Document text -

__________________________________________________

# Chop Shop Personal Collection



## NO ChoP!

I've posted some of this in other threads, but figured I'd start to catalog my collection with a bit more detail. I recently sold off about 30 random knives and have my collection more daily user focused. I will try to end with a group photo, just hard to do as my knives are stored at work in a tool box in a locked room.


----------



## NO ChoP!

Going to start with some oddball stuff...





A very thin Mac I use mainly for slicing tomatoes. it has a wa conversion. An added kiritsuke tip. 




Another longer slicer, same treatment. 




A heavy Mac I turned into a honesuki




14" Forschner cimitar. Wa conversion




Forschner salmon slicer. Wa conversion


----------



## NO ChoP!

Three Rams heavy cleaver




Stainless Shibazi




A little aogami knife I turned into a parer. I use it on the bench to cut dough.


----------



## NO ChoP!

On to some fun stuff...




Makoto white#2 stainless clad 135mm petty




Wakui white#2 stainless clad 105mm petty




Tanaka R2 150mm petty




Mazaki white#2 ku 150mm petty
Makoto white#2 stainless clad 240mm gyuto


----------



## NO ChoP!

And some more daily drivers...




Masamoto KS white#2 mono 240mm




Wakui white#2 tsuchime stainless clad 240mm




Yoshimi Kato sg2 black damascus 240mm




Mizaki white#2 ku 240mm




Yoshimune white#1 stainless clad 240mm




Shiraki blue#2 iron clad 270mm




Ikeda white#2 iron clad 240mm (short)




Takeda aogami iron clad 240mm




Sukenari aogami (66hrc) stainless clad 270mm


----------



## NO ChoP!

More slicy things...



Kanehiro aogami stainless clad 240mm
Tanaka blue#2 stainless clad 225mm line




Zakuri aogami ku 180mm petty




Masakage Yuki white#2 stainless clad 270mm sujihiki




Yoshikane SKD tsuchime 270mm sujihiki Mike Henry handle


----------



## AFKitchenknivesguy

You're very talented, keep it up.


----------



## Carl Kotte

Wowza!


----------



## robrpb

Very nice.

__________________________________________________

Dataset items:
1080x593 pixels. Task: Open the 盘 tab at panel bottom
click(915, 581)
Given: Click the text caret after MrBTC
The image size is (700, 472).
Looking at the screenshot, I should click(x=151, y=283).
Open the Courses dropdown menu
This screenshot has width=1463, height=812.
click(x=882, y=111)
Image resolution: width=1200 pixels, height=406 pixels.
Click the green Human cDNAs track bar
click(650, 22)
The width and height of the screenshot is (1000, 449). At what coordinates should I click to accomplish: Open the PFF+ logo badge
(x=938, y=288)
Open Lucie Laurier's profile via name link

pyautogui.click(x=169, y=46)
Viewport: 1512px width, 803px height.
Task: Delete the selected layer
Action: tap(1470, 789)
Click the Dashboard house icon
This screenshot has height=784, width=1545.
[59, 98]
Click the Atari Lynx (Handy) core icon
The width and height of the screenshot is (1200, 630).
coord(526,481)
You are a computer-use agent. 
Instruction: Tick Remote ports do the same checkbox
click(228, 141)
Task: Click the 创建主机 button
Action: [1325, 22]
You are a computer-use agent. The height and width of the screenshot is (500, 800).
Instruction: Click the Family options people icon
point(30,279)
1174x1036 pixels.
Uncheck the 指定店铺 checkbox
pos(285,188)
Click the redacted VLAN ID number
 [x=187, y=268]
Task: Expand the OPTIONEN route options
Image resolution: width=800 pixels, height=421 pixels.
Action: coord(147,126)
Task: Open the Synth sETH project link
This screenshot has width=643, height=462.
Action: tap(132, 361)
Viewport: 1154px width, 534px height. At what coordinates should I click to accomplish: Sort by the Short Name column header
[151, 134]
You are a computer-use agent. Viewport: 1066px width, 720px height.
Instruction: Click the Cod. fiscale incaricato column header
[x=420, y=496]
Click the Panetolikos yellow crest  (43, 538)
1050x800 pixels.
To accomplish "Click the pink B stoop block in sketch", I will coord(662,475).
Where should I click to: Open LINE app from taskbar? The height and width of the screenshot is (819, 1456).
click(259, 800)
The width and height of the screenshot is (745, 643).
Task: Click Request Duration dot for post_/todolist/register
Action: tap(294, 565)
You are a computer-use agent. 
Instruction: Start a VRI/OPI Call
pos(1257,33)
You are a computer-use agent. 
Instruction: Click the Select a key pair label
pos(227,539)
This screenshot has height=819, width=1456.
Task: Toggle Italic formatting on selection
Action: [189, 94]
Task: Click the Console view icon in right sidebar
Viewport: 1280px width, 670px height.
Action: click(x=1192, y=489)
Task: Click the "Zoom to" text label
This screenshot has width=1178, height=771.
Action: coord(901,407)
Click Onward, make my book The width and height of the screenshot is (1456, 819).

__________________________________________________

Task to carry out - Copy out the knife collection thread word for word, from "Going to start" up to and including "slicer, same treatment.".

Result of this exercise -
Going to start with some oddball stuff...





A very thin Mac I use mainly for slicing tomatoes. it has a wa conversion. An added kiritsuke tip. 




Another longer slicer, same treatment.